Gray Television, Inc. Capital Accumulation Plan

Notes to Financial Statements

 

2. Accounting Policies

Basis of Accounting

The Plan’s financial statements are presented on the accrual basis of accounting.

Investment contracts held by a defined-contribution plan are required to be reported at fair value. However, contract value is the relevant measurement attribute for that portion of the net assets available for benefits of a defined-contribution plan attributable to fully benefit- responsive investment contracts because contract value is the amount participants would receive if they were to initiate permitted transactions under the terms of the plan. The guaranteed portfolio fund does not permit the insurance company to terminate the agreement prior to the scheduled maturity date. Since the Plan cannot withdraw money until maturity; the contract is not considered fully benefit-responsive in accordance with Accounting Standards Codification (ASC) Topic 960-325.

Use of Estimates

The preparation of financial statements in conformity with generally accepted accounting principles requires management to make estimates and assumptions that affect the reported amounts of assets and liabilities and disclosure of contingent assets and liabilities at the date of the financial statements. Actual results could differ from these estimates.

Payments of Benefits

Benefits are recorded when paid.

Investment Valuation and Income Recognition

Investments are reported at fair value. Fair value is the price that would be received to sell an asset or paid to transfer a liability in an orderly transaction between market participants at the measurement date. The Benefits Administration Committee determines the Plan’s valuation policies utilizing information provided by the investment custodians and insurance company. See Note 3 for discussion of fair value measurements.
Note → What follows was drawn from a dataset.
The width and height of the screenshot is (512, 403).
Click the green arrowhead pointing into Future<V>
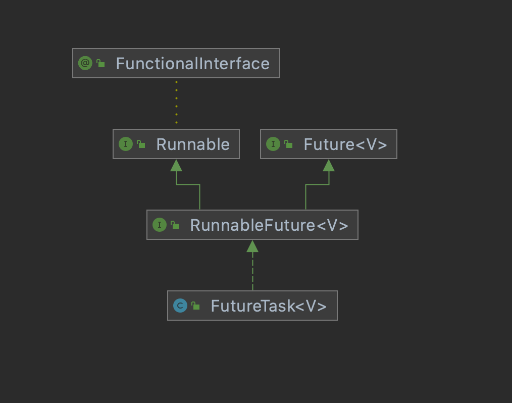coord(329,165)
Purchases and sales of securities are recorded on a trade-date basis. Dividends are recorded on the ex-dividend date. Interest is recorded on an accrual basis. Realized gains and losses on sales of investments are determined on the basis of average cost. Net appreciation includes the Plan’s gains and losses on investments bought and sold as well as held during the year.
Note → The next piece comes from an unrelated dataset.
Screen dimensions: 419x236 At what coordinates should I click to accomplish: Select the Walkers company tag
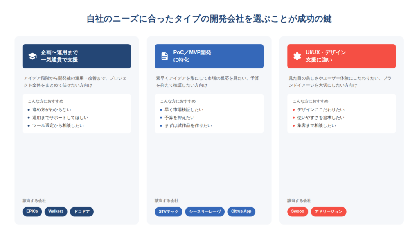[56, 211]
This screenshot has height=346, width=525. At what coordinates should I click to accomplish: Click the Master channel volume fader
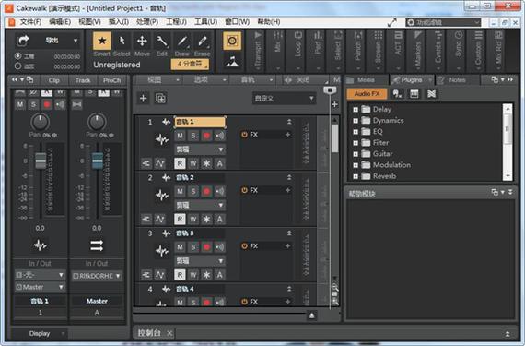[x=98, y=161]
Employer contributions are accrued in the period in which they become obligations of the Company. The amount is determined in accordance with the provisions of the Plan as approved by the Company’s Board of Directors. Contributions from participants are made on a voluntary basis. The number of shares of Gray Television, Inc. common stock contributed to the Plan by the Employer is determined using the most recent closing price per share on the contribution date as reported on the New York Stock Exchange.
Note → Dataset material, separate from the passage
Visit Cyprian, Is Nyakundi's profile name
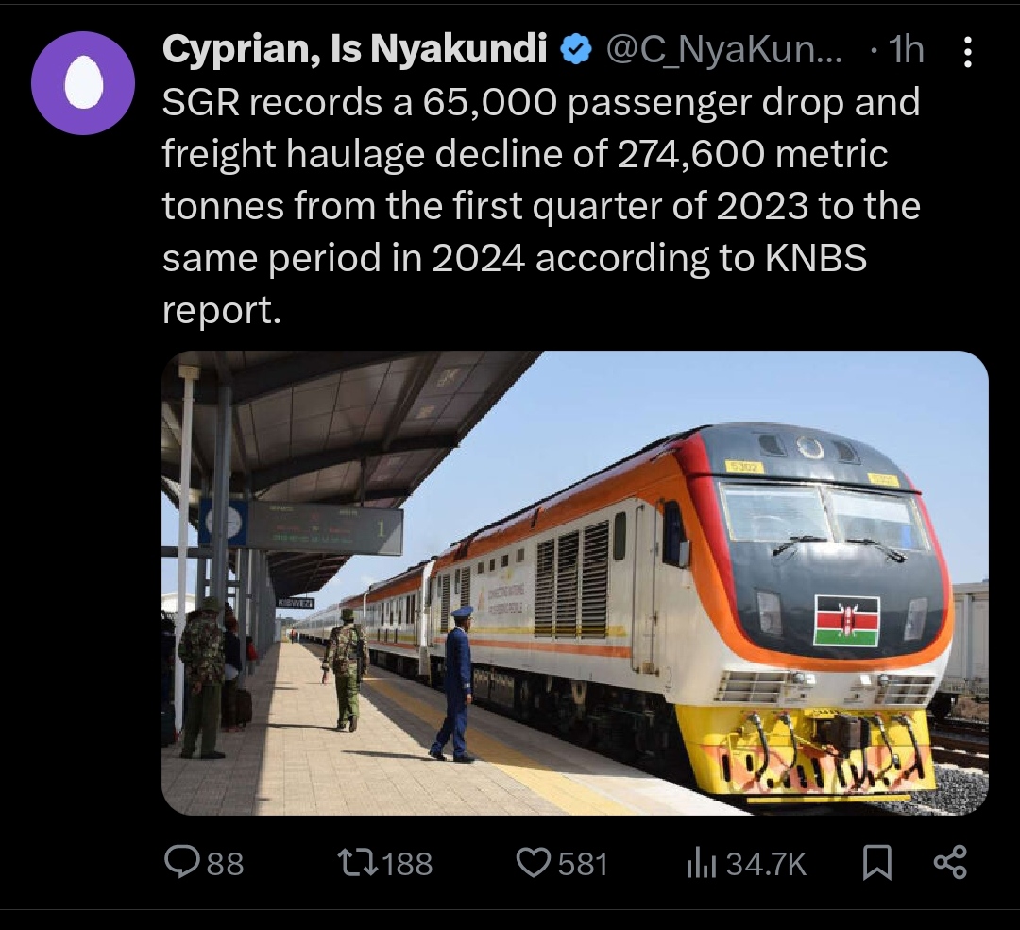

Notes Receivable from Participants

Notes receivable from participants are measured at their unpaid principal balance plus any accrued but unpaid interest. Delinquent participant loans are reclassified as distributions based upon the terms of the Plan document.

Administrative Expenses

The Employer pays all administrative expenses of the Plan except for certain contract administrative and trustee fees. Such charges not paid by the Employer and not covered by Plan forfeitures are applied directly to the accounts of the participants and are classified as administrative expenses in the statement of changes in net assets available for benefits. Certain investment advisory fees are paid by the Plan and included in net appreciation of the related fund. Administrative expenses paid by the Employer are not included in the financial statements of the Plan.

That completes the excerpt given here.